[Data excerpts]:
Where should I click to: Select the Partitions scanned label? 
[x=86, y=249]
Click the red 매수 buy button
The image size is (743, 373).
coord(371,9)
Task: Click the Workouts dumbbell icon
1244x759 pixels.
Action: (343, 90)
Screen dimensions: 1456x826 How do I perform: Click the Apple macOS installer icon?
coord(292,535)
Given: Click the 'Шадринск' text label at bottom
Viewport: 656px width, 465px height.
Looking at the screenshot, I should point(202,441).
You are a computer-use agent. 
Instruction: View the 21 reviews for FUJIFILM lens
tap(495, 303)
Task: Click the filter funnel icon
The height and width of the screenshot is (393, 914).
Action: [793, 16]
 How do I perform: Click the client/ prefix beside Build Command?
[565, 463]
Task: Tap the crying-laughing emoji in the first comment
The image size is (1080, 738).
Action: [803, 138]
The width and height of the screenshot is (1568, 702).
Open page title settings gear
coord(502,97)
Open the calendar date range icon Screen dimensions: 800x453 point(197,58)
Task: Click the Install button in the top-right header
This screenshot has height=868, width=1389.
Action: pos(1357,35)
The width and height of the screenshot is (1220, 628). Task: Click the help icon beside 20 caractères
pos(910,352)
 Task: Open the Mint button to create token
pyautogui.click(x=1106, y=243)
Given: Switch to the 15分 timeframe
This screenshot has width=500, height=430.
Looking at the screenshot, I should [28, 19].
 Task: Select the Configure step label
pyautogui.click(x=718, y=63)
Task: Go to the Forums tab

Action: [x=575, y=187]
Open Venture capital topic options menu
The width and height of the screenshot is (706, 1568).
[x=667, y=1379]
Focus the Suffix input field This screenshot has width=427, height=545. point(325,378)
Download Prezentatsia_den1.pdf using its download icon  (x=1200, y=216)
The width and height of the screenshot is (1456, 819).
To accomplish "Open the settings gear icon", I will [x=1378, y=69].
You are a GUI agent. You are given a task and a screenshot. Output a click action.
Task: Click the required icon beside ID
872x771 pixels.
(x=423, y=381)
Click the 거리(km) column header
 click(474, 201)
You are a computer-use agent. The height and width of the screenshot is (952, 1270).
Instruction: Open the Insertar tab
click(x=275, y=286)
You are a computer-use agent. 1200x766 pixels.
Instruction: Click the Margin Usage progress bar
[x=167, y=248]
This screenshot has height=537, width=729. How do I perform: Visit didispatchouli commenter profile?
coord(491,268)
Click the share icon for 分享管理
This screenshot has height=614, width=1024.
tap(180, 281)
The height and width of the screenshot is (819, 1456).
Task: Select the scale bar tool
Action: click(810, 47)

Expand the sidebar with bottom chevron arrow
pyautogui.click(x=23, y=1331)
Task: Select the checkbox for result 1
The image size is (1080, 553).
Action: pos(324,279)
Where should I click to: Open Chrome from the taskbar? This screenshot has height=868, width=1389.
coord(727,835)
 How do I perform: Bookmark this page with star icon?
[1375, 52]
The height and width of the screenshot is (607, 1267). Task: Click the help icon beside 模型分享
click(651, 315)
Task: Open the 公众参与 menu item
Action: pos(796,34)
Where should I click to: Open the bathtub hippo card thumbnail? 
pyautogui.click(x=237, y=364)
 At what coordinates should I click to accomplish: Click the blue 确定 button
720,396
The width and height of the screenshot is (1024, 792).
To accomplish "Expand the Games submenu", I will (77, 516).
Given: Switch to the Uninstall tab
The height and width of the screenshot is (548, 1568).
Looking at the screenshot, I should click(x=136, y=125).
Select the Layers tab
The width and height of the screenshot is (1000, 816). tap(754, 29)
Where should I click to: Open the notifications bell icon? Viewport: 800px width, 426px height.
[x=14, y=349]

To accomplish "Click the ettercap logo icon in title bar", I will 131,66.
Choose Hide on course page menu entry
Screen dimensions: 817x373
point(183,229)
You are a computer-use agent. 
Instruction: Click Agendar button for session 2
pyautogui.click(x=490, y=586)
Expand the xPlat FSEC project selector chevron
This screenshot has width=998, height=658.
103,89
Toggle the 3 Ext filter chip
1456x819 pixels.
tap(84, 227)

[Directive]: Reproduce all of the material above, swapping "Screen dimensions" for "Screen size" wherever it appears and leaving everything else as it is.

[Solution to the problem]:
Where should I click to: Select the Partitions scanned label? 
[x=86, y=249]
Click the red 매수 buy button
The image size is (743, 373).
coord(371,9)
Task: Click the Workouts dumbbell icon
1244x759 pixels.
Action: (343, 90)
Screen size: 1456x826 How do I perform: Click the Apple macOS installer icon?
coord(292,535)
Given: Click the 'Шадринск' text label at bottom
Viewport: 656px width, 465px height.
Looking at the screenshot, I should point(202,441).
You are a computer-use agent. 
Instruction: View the 21 reviews for FUJIFILM lens
tap(495, 303)
Task: Click the filter funnel icon
The height and width of the screenshot is (393, 914).
Action: [793, 16]
 How do I perform: Click the client/ prefix beside Build Command?
[565, 463]
Task: Tap the crying-laughing emoji in the first comment
The image size is (1080, 738).
Action: [803, 138]
The width and height of the screenshot is (1568, 702).
Open page title settings gear
coord(502,97)
Open the calendar date range icon Screen size: 800x453 point(197,58)
Task: Click the Install button in the top-right header
This screenshot has height=868, width=1389.
Action: pos(1357,35)
The width and height of the screenshot is (1220, 628). Task: Click the help icon beside 20 caractères
pos(910,352)
 Task: Open the Mint button to create token
pyautogui.click(x=1106, y=243)
Given: Switch to the 15分 timeframe
This screenshot has width=500, height=430.
Looking at the screenshot, I should [28, 19].
 Task: Select the Configure step label
pyautogui.click(x=718, y=63)
Task: Go to the Forums tab

Action: [x=575, y=187]
Open Venture capital topic options menu
The width and height of the screenshot is (706, 1568).
[x=667, y=1379]
Focus the Suffix input field This screenshot has width=427, height=545. point(325,378)
Download Prezentatsia_den1.pdf using its download icon  (x=1200, y=216)
The width and height of the screenshot is (1456, 819).
To accomplish "Open the settings gear icon", I will [x=1378, y=69].
You are a GUI agent. You are given a task and a screenshot. Output a click action.
Task: Click the required icon beside ID
872x771 pixels.
(x=423, y=381)
Click the 거리(km) column header
 click(474, 201)
You are a computer-use agent. The height and width of the screenshot is (952, 1270).
Instruction: Open the Insertar tab
click(x=275, y=286)
You are a computer-use agent. 1200x766 pixels.
Instruction: Click the Margin Usage progress bar
[x=167, y=248]
This screenshot has height=537, width=729. How do I perform: Visit didispatchouli commenter profile?
coord(491,268)
Click the share icon for 分享管理
This screenshot has height=614, width=1024.
tap(180, 281)
The height and width of the screenshot is (819, 1456).
Task: Select the scale bar tool
Action: click(810, 47)

Expand the sidebar with bottom chevron arrow
pyautogui.click(x=23, y=1331)
Task: Select the checkbox for result 1
The image size is (1080, 553).
Action: pos(324,279)
Where should I click to: Open Chrome from the taskbar? This screenshot has height=868, width=1389.
coord(727,835)
 How do I perform: Bookmark this page with star icon?
[1375, 52]
The height and width of the screenshot is (607, 1267). Task: Click the help icon beside 模型分享
click(651, 315)
Task: Open the 公众参与 menu item
Action: pos(796,34)
Where should I click to: Open the bathtub hippo card thumbnail? 
pyautogui.click(x=237, y=364)
 At what coordinates should I click to accomplish: Click the blue 确定 button
720,396
The width and height of the screenshot is (1024, 792).
To accomplish "Expand the Games submenu", I will (77, 516).
Given: Switch to the Uninstall tab
The height and width of the screenshot is (548, 1568).
Looking at the screenshot, I should click(x=136, y=125).
Select the Layers tab
The width and height of the screenshot is (1000, 816). tap(754, 29)
Where should I click to: Open the notifications bell icon? Viewport: 800px width, 426px height.
[x=14, y=349]

To accomplish "Click the ettercap logo icon in title bar", I will 131,66.
Choose Hide on course page menu entry
Screen size: 817x373
point(183,229)
You are a computer-use agent. 
Instruction: Click Agendar button for session 2
pyautogui.click(x=490, y=586)
Expand the xPlat FSEC project selector chevron
This screenshot has width=998, height=658.
103,89
Toggle the 3 Ext filter chip
1456x819 pixels.
tap(84, 227)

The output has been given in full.